Loki + Promtail for log aggregation on a budget

I’ve been running Prometheus + Grafana for over a year now and it’s great for metrics. But metrics tell you what happened — not why. For that you need logs. And my logging strategy was ssh into the server and tail -f whatever PM2 was writing to disk. Not scalable, not searchable, and definitely not “check this from my phone at 2am” friendly.

Why Loki?

The alternatives I considered:

ELK (Elasticsearch + Logstash + Kibana) — powerful, but Elasticsearch alone wants 2GB+ of RAM. That’s a quarter of my VPS for log indexing
Graylog — same problem, Java-based, heavy
Papertrail/Logtail — SaaS, costs money, sends my logs to someone else’s servers

Loki is Grafana Labs’ answer to “what if log aggregation was cheap?” The key insight: Loki indexes only labels (like app name, log level), not the full text of every log line. It’s like grep with a time filter and label selectors. Way less storage and RAM than Elasticsearch.

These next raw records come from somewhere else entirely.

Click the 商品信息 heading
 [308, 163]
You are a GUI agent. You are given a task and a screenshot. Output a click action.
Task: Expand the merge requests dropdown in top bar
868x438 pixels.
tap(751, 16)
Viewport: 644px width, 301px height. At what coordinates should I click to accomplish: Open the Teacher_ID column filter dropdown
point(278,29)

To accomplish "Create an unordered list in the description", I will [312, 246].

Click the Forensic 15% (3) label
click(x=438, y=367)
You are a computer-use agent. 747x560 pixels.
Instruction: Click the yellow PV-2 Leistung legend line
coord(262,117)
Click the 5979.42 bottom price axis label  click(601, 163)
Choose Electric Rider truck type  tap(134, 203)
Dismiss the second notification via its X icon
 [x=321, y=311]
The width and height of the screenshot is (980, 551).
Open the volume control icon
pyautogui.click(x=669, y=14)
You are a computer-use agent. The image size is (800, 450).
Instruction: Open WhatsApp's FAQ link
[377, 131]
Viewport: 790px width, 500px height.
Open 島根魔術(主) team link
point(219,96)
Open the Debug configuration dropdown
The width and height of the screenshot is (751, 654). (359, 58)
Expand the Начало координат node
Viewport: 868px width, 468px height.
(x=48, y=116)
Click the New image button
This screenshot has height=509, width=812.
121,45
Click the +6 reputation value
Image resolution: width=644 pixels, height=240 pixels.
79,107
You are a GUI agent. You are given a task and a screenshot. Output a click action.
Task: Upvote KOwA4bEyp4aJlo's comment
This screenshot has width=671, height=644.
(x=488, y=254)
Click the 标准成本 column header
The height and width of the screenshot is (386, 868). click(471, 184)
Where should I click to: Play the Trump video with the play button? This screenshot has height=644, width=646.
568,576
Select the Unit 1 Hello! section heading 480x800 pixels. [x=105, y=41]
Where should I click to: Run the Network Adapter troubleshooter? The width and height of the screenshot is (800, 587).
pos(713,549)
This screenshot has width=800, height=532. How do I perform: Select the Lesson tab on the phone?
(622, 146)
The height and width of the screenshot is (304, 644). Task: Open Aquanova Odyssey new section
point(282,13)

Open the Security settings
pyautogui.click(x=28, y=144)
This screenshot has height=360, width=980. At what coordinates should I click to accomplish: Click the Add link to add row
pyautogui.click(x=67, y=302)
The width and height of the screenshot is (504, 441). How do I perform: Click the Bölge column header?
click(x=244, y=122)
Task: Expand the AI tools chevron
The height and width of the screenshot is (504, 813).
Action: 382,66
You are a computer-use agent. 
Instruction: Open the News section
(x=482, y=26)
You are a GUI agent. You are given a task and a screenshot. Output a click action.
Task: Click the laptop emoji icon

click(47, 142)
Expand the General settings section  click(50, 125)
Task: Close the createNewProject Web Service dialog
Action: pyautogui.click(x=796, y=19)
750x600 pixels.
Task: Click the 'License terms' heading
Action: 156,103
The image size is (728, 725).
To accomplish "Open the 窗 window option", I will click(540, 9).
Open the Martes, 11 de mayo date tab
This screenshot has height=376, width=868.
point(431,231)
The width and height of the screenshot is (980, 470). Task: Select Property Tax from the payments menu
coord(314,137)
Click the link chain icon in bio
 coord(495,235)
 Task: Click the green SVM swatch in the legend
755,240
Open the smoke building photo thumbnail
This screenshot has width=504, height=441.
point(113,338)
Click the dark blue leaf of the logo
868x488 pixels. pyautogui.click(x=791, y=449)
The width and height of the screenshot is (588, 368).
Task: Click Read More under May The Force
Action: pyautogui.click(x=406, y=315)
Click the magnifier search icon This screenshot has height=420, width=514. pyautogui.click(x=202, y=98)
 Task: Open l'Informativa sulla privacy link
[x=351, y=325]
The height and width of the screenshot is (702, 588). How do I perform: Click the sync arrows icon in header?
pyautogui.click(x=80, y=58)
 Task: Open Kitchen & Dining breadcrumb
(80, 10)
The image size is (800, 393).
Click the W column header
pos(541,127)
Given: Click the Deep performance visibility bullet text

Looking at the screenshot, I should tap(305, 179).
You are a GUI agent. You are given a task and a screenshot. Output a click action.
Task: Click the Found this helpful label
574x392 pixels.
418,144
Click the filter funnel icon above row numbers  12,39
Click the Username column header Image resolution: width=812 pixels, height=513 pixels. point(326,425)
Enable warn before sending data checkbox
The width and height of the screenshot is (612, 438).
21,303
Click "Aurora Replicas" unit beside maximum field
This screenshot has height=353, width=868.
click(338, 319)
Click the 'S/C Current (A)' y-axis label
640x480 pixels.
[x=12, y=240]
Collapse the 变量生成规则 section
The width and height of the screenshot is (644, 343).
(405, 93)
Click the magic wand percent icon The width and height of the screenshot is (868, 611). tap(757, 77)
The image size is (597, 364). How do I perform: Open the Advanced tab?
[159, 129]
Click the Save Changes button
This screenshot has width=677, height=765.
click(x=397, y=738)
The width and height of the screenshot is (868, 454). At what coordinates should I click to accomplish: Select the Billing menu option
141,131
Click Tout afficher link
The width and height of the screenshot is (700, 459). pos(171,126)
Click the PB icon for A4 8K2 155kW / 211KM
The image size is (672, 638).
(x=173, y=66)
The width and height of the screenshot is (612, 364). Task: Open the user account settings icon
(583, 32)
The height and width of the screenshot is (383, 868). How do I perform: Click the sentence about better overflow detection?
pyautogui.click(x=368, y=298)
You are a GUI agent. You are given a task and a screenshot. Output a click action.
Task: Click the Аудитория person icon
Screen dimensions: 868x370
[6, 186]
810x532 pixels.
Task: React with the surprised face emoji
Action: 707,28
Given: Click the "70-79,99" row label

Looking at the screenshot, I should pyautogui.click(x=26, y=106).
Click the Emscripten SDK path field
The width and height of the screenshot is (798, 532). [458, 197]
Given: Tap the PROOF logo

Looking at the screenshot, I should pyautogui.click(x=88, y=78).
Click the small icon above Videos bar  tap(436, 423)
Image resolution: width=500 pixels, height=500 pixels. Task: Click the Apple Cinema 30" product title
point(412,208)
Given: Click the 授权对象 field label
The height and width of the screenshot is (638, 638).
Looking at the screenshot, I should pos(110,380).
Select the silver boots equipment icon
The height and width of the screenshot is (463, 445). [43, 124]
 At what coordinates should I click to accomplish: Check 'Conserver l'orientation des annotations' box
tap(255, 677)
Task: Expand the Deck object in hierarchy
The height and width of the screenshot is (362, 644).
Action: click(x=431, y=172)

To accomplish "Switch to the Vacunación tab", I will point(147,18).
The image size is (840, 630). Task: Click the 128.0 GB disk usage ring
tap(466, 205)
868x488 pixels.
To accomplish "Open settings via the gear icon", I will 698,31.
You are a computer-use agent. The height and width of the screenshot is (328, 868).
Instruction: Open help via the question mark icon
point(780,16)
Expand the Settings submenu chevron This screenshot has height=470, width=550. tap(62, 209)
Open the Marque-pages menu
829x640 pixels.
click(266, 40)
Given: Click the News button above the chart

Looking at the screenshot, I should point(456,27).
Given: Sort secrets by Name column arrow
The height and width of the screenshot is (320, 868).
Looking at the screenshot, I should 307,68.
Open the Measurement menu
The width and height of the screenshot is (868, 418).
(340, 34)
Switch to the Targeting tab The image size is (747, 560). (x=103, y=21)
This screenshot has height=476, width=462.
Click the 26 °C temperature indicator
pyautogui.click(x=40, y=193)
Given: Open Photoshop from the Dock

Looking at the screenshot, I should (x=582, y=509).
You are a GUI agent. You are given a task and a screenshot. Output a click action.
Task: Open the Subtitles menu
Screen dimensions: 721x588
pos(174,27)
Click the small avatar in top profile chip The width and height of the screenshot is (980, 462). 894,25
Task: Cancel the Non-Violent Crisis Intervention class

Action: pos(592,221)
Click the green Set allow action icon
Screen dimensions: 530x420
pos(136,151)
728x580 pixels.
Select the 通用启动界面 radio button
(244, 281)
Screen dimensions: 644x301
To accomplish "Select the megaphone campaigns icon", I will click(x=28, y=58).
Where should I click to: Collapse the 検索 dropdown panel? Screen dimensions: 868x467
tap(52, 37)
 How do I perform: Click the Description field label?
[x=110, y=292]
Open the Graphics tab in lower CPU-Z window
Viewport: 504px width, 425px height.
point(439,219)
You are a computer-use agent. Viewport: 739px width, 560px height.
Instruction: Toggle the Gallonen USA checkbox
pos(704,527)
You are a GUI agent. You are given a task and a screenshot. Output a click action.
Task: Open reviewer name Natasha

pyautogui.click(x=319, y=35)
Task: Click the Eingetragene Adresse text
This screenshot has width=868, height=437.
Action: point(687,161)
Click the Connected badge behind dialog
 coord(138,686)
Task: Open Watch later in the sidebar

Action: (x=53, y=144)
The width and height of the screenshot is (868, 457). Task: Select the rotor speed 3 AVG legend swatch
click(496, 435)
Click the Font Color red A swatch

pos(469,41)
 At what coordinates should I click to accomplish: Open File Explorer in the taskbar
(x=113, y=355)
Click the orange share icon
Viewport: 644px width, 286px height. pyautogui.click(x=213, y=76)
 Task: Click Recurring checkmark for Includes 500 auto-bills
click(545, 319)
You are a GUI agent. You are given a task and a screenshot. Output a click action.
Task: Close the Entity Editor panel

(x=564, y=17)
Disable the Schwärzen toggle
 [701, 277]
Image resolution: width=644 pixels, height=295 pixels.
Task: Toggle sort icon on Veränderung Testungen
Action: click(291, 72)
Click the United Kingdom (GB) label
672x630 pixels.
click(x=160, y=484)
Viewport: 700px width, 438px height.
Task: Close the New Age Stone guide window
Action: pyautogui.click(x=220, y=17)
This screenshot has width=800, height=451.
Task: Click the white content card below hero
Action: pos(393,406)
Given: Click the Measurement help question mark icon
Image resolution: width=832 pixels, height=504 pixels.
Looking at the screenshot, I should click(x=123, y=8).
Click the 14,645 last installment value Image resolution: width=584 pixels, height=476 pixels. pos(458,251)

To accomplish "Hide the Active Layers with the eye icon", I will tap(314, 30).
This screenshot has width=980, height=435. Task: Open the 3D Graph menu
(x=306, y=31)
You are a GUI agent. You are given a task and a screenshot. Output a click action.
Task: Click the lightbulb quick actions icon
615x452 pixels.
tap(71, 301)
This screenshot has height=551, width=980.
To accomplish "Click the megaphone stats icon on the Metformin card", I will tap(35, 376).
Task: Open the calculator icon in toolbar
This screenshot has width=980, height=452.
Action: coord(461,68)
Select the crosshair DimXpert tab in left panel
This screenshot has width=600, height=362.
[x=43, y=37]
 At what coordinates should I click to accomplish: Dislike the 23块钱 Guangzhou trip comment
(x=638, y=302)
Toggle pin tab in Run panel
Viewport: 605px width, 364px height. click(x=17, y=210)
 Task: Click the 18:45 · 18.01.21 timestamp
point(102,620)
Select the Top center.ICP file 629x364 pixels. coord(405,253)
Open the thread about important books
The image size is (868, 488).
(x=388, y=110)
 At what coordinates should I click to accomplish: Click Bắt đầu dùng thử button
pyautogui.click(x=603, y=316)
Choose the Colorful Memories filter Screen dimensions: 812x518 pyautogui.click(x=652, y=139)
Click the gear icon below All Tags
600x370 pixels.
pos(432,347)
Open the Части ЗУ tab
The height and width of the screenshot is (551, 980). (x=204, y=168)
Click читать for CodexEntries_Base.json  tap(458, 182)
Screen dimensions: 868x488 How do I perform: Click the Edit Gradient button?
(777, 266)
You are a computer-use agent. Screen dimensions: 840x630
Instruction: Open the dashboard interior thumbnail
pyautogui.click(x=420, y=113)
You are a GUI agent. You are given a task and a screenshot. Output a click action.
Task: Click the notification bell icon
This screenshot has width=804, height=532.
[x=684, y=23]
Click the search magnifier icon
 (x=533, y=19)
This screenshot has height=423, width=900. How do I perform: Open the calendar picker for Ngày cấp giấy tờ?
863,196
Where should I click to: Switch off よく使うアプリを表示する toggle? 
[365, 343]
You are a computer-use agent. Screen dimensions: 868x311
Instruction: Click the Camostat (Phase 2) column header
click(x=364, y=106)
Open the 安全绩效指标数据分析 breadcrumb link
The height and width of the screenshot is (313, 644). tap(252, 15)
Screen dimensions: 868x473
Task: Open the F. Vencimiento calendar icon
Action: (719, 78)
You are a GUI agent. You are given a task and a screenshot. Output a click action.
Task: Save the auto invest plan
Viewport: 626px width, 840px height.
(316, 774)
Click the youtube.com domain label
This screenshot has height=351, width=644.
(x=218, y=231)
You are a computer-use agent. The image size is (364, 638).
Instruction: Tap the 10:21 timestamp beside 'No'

The trade-off is query speed. Full-text search in Elasticsearch is fast because everything is indexed. Loki scans through compressed log chunks at query time — it’s slower for “find this string anywhere in 30 days of logs” queries. For “show me errors from my API in the last hour” queries, it’s fast enough that you’ll never notice.

Architecture

PM2 apps → log files → Promtail → Loki → Grafana
systemd services → journald → Promtail → Loki → Grafana
Docker containers → json-file logs → Promtail → Loki → Grafana

Promtail is the agent — it tails log files and ships them to Loki. If you’re already running Prometheus, this mental model is familiar: Promtail is to Loki what node_exporter is to Prometheus. It runs on the same host as your apps, reads log files (or journald), and pushes entries upstream with labels attached.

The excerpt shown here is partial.